* **Consigne écrite**
Répondez aux questions suivantes à partir de l'extrait du Mercure galant ci-dessous :
(a) Qui les Dames Chanoinesses de Bouxfier ont-elles élue pour Abbesse ?
(b) Qu'offre la nouvelle Abbesse aux Dames une fois arrivée dans sa Maison ?
(c) Quelle institution a été établie à Angers ?

Mercure galant, décembre 1686 (première partie) [tome 17], p. 156-157, 162

 

Je ne sçay, Madame, si je vous ay mandé, que les Dames Chanoinesses de Bouxfier en Lorraine ayant tenu Chapitre, y avoient élu pour leur Abbesse Madame Anne de Simiane de Moncha, Chanoinesse de Remiremont, que son mérite rend aussi considérable que sa naissance. [...] [On reprend ici les circonstances de son élection et la description des cérémonies organisées à cette occasion à l'issue desquelles :] [...]

 

On chanta le Te Deum, où une belle Simphonie se fit entendre aussi bien à la Messe qui fut célébrée ensuite. Au sortir de l'Eglise, toutes les Dames [menèrent la nouvelle Abbesse] dans sa Maison, & elle leur donna un repas très magnifique.

[Etablissement de l’Académie royale d’Angers, avec les particulariez d'une Feste qui a esté faite dans la mesme Ville le jour qu'on y a élevé un Buste à la gloire du Roy] §

Mercure galant, décembre 1686 (première partie) [tome 17], p. 162-211

Il y a des choses d’un certain poids, qui peuvent se faire attendre. Le détail de ce qui s’est fait à l’Etablissement de l’Academie Royale d’Angers est de ce nombre. Je vous le promets depuis quelques mois, & enfin je vous tiens parole d’une maniere qui vous recompensera du retardement. La Relation que j’en ay receuë, non seulement en contient jusques aux moindres circonstances mais elle enferme les particularitez d’une Feste qui a esté faite dans la Ville pour une Statuë qu’on a élevée au Roy. Cette Relation qui est tres-exacte, est d’ailleurs bien mieux écrite qu’elle ne l’auroit esté, s’il m’eust fallu la dresser sur des Memoires envoyez sans ordre, Elle m’a esté donnée en ces termes.

* **Données brutes**
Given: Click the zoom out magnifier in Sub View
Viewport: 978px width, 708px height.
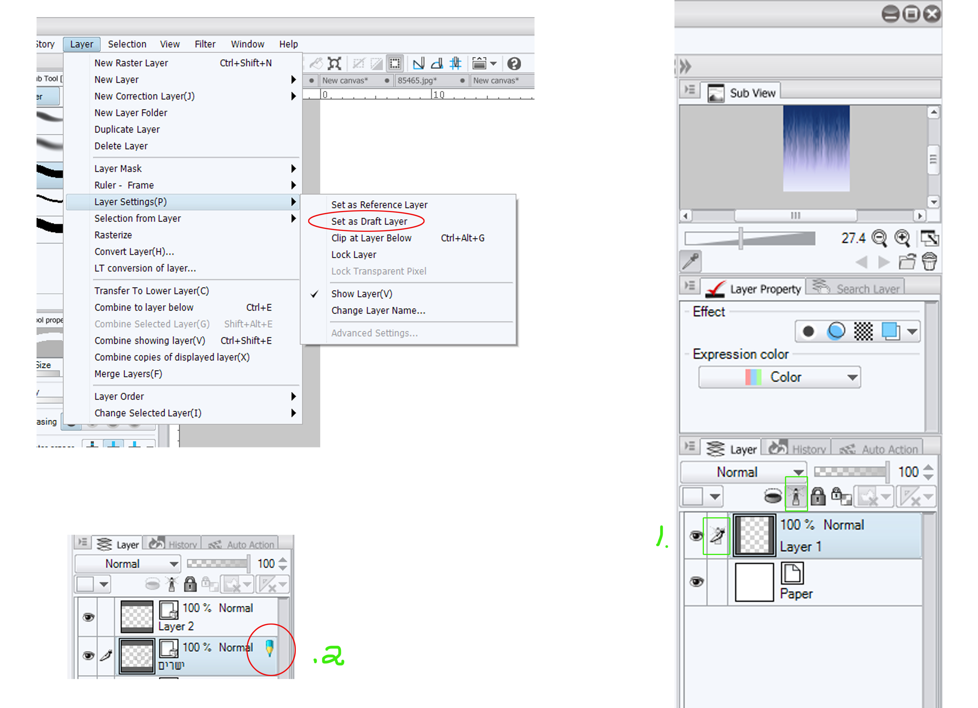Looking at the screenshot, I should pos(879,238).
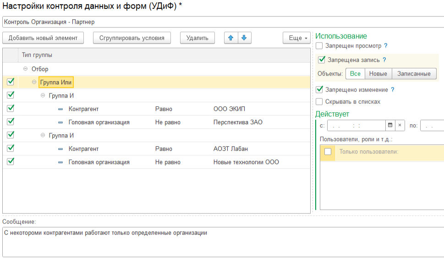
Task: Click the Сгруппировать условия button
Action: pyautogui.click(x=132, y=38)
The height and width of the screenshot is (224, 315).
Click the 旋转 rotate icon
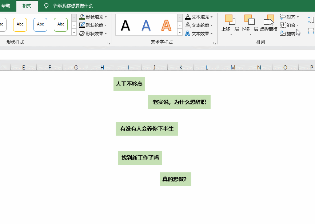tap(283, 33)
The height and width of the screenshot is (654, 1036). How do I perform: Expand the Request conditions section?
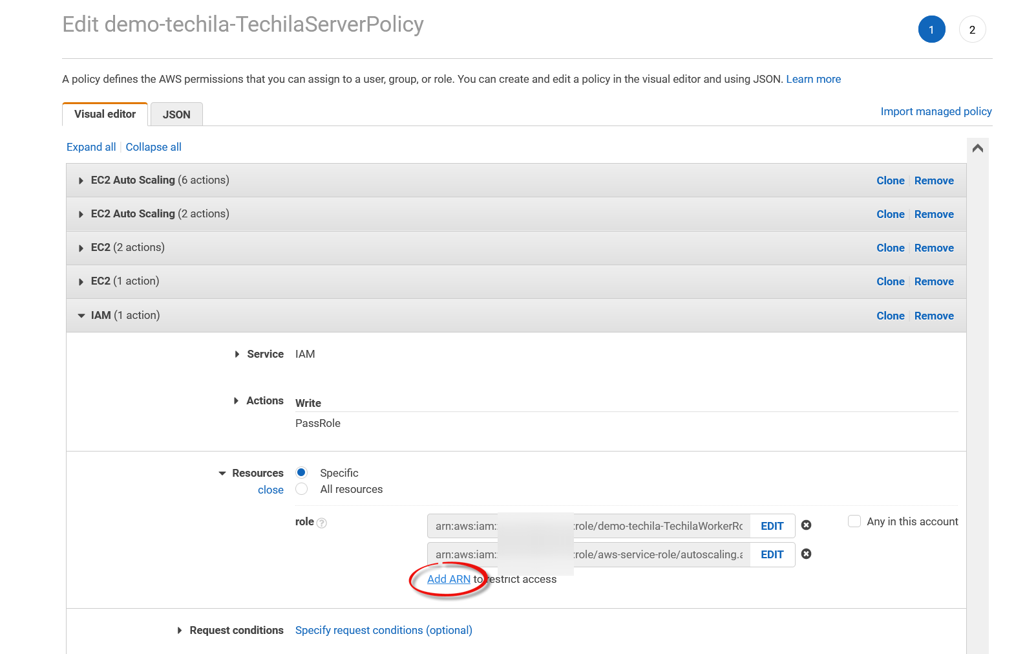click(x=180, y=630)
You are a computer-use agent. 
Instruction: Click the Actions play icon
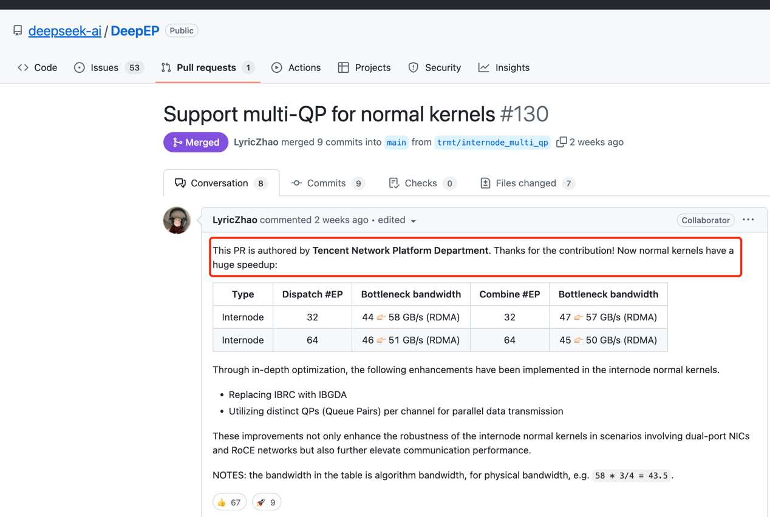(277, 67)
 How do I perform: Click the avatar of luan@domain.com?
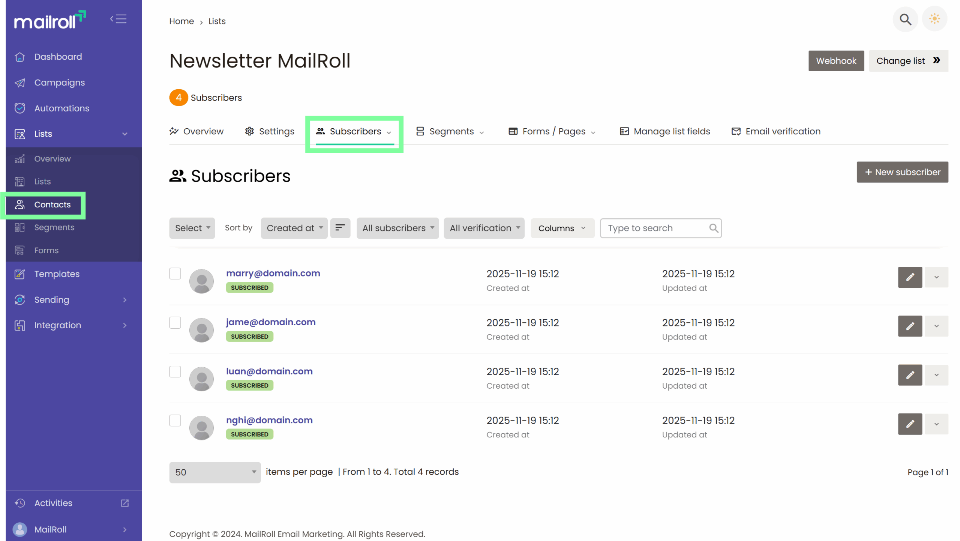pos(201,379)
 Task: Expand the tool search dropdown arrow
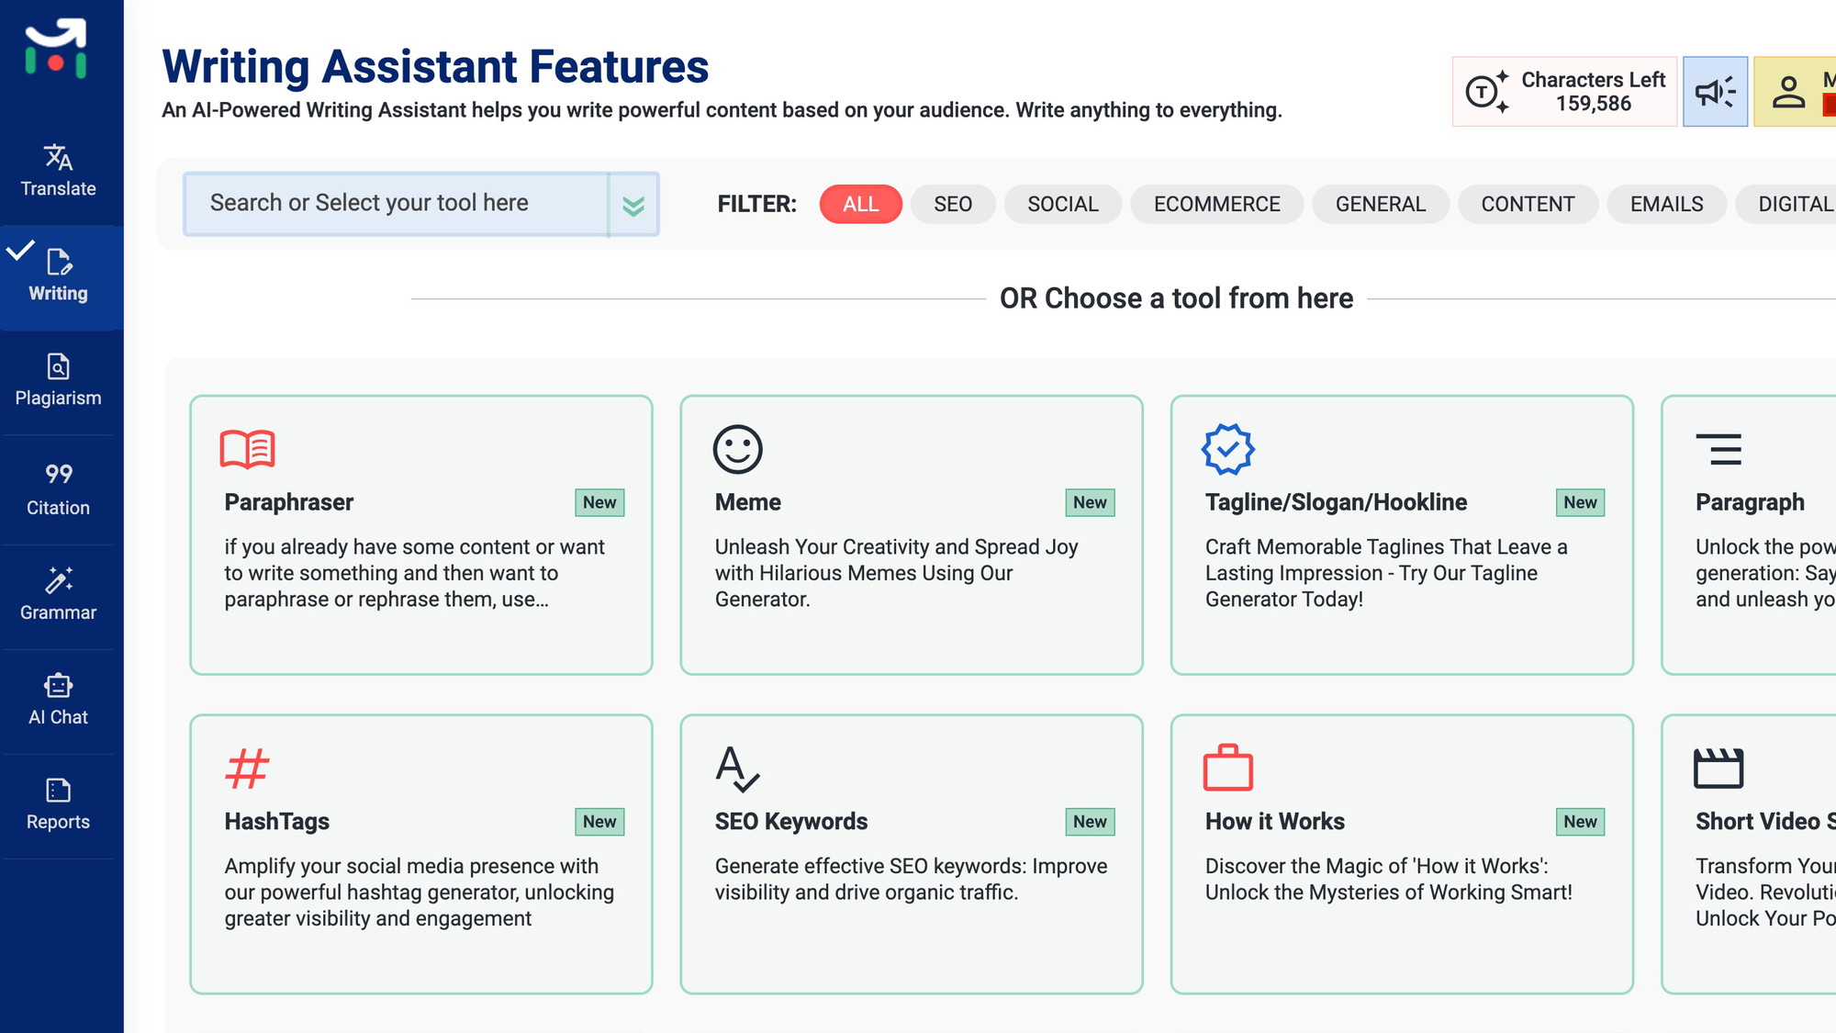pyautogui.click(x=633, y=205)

* **Résultat de la tâche**
(a) Madame Anne de Simiane de Moncha, Chanoinesse de Remiremont.
(b) Un repas très magnifique.
(c) L'Académie royale d'Angers.